In that case, you’d be talking to an agent, but sometimes you might find yourself unwittingly conversing with a robot.

The tech company Ylopo recently uploaded a video showcasing an AI assistant conversing with a potential home buyer planning a move to the North or South Carolina coast. The company said it’s “one of thousands of AI calls being made daily already for Ylopo clients.”

Cinc, a real estate lead generation platform, offers agents an AI-powered digital assistant that purposefully misspells words and uses emojis to make interactions with potential leads appear more human.


The NAR itself offers an AI scriptwriter powered by ChatGPT that analyzes housing trends so that agents can appear more knowledgeable about the market. Agents can even choose the tone: professional, engaging or conversational.

Earlier this month, the FCC continued its fight against robocalling by outlawing robocalls that use AI-generated voices. Since the ruling is so fresh, it’s unclear how companies utilizing the technology will be affected.

In a market as slow as this one, even finding numbers to call becomes a challenge; tech becomes useless if it’s being wasted on the wrong potential clients. So many agents are looking for leads.

On Fiverr, an online marketplace for freelance services, a glut of listings has popped up offering agents potential leads on prospective buyers or sellers. One of the most prolific is Abhishek Rai, who has racked up more than 3,000 five-star reviews offering leads on motivated sellers, vacant properties or absentee owners since joining the platform in April 2020.
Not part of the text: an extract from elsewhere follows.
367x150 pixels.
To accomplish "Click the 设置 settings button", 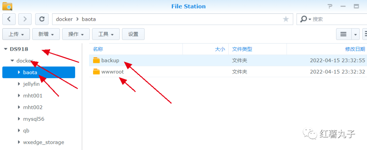I will 133,34.
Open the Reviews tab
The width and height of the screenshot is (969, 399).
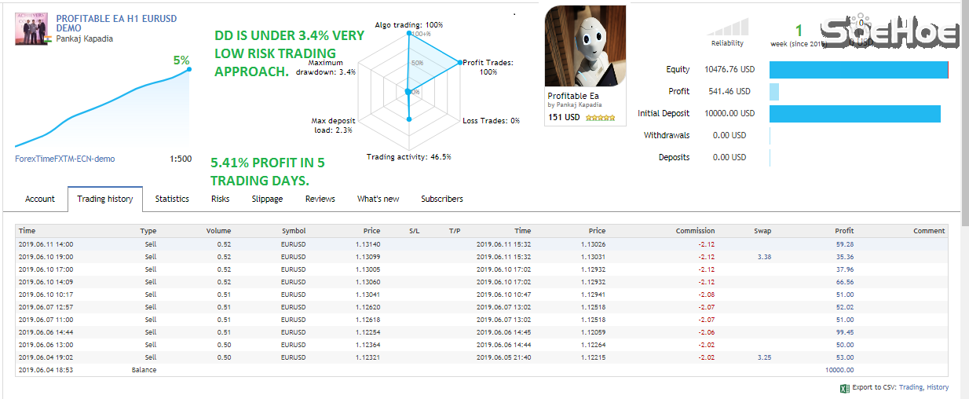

Rai, who’s based in India and uses the handle @virtualguy2020, typically charges $10 for 100 leads, $50 for 650 and $100 for 1,500.

“Real estate agents have demanding schedules, and outsourcing lead generation tasks allows them to focus on other aspects of their business, such as client meetings, property showings, and negotiations,” he said.


Rai has clients across the U.S., including many in Southern California. He added that generating leads is a specialized skill and not every agent has the expertise to find them on their own.

For his leads, he combs through public records, online databases and real estate sources such as property records, tax records and foreclosure listings.

To be clear, the vast majority of agents in Southern California still conduct business the old-fashioned way. But the ones trying new things are often doing so in order to make a living.

In 2022, Realtors with 16 or more years of experience made a median gross income of $80,700, according to the NAR. But those with two years or less experience made just $9,600.

According to a report from business networking platform Alignable, 31% of real estate firms struggled to pay rent for their office in January.

AI’s subtle invasion of the real estate industry doesn’t necessarily come as a surprise because the technology has pervaded nearly every profession over the last few years. But for an industry that has long relied on human connection — handshakes, open houses, fresh flowers and other personal touches — AI’s cold, sterile seep into housing has become unnerving for some.


“When I do need a real estate agent, I need one that I can connect with,” Thompson said. “I don’t want anything to do with their AI assistant.”